Modifying a Client Authentication Configuration

Scenarios

You can modify a client authentication configuration record based on your application requirements. After the modification, existing sessions that have already been authenticated using the original configuration remain unaffected and continue to function. New sessions, however, will fail to connect if they do not meet the updated authentication requirements. Ensure that the modified configuration aligns with your application requirements.

Constraints

• Client authentication configurations can only be modified for an instance when all its nodes are in the available state.
• In a cross-region disaster recovery scenario, modifying a client authentication configuration on the primary instance is not automatically synchronized to the DR instance. If you also need to modify the same configuration on the DR instance, manually modify it on the DR instance.
• Instances of V2.0-8.1.0 or later support IPv6 addresses. For details about how to view the instance version, see Checking the DB Engine Version.
• For centralized instances, configuration changes are synchronized across all nodes. For distributed instances, changes are synchronized across all CN components.
• When an external client uses the M-compatible protocol to remotely connect to an M-compatible database, only the SHA-256 authentication method is supported.
• Modified authentication configurations are only applied for newly created sessions.

Procedure

1. Log in to the management console.
2. Click in the upper left corner and select a region and project.
3. Click in the upper left corner of the page and choose Databases > GaussDB.
4. On the Instances page, click the name of the target instance to go to the Basic Information page.
5. In the navigation pane, choose Database Management > Client Authentication.
6. On the Authentication Configurations tab, locate the target configuration and click Modify in the Operation column.
   Figure 1 Modifying a client authentication configuration
   

7. After a record is modified, click Save in the Operation column.
   Figure 2 Modifying a client authentication configuration
   

   Table 1 Parameter description

   Parameter	Description
   Type	Client connection type. host: The DB instance accepts both standard TCP/IP socket connections and SSL-encrypted TCP/IP socket connections. hostssl: The DB instance only accepts SSL-encrypted TCP/IP socket connections. hostnossl: The DB instance only accepts standard TCP/IP socket connections.
   Database	Databases that can be accessed. all: The rule matches all databases.
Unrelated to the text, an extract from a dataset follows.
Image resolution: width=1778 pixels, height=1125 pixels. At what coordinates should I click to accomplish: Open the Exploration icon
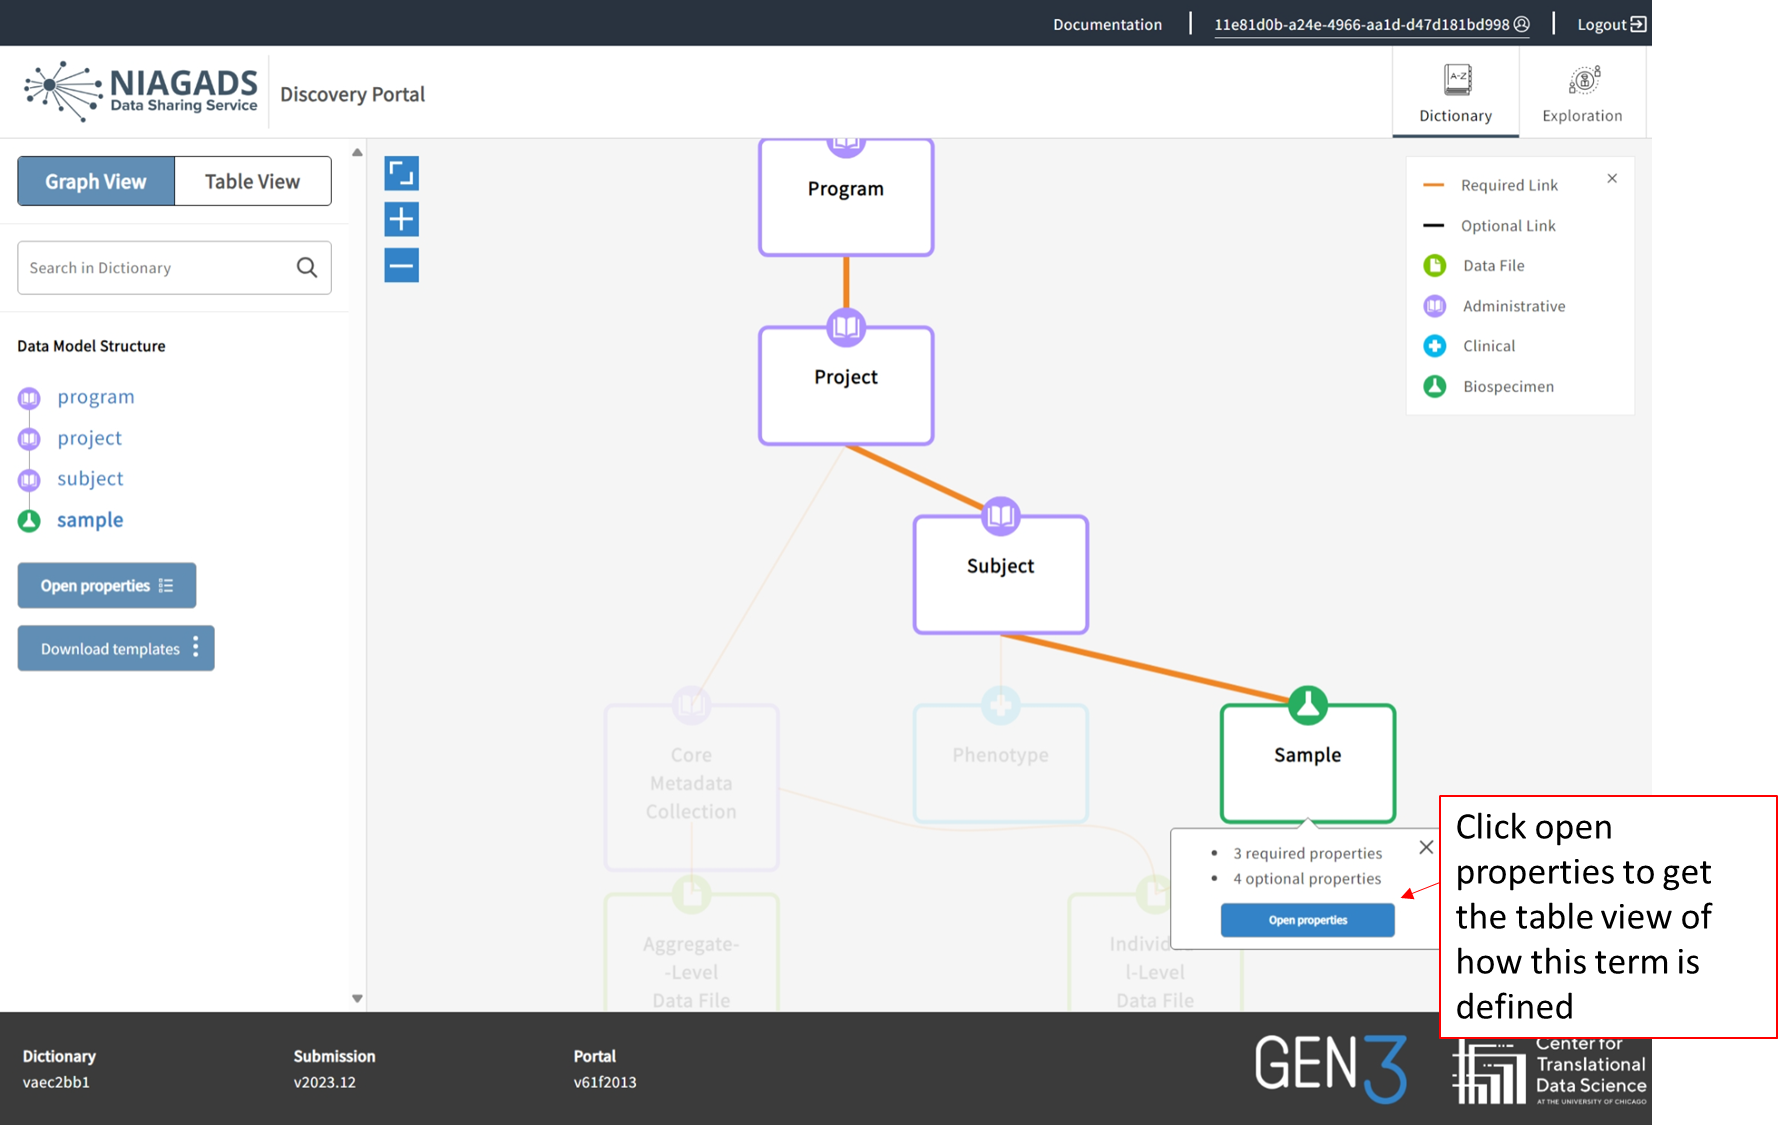click(x=1583, y=80)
A specific database name or a list of databases NOTE: The value replication matches requests for replication connections, which are not associated with any specific database. If you intend to access a database named replication, you must explicitly specify "replication" as the database name in the Database column.
   User	Users who are allowed to access the databases. all: The record matches all users. A specific database username or a list of users
   Address	Allowed IP address range. Currently, only the IP address/mask length format is supported. For instances with a DB engine version of V2.0-8.1.0 or later, IPv6 addresses are also supported in the Address column.
   Method	Authentication method used for connection. reject: A connection is rejected unconditionally. It is commonly used to block certain hosts. md5: MD5 is used for authentication. This method is considered insecure and is not recommended. It is disabled by default. To enable it, modify the password_encryption_type parameter. For details about how to modify the parameter, see Modifying Instance Parameters. sha256: The client is required to provide a password encrypted using the SHA-256 algorithm. During transmission, the password is combined with a salt (a server-provided random number) and processed using a one-way SHA-256 hash, enhancing security. sm3: The client is required to provide a password encrypted using the SM3 algorithm. During transmission, the password is combined with a salt (a server-provided random number) and processed using a one-way SM3 hash, enhancing security. cert: A client certificate is used for authentication. This method requires SSL configuration and a valid client SSL certificate. No password is required. The cert authentication method only supports rules with the hostssl client connection type.

8. After the modification is saved, check the updated configuration information in the list.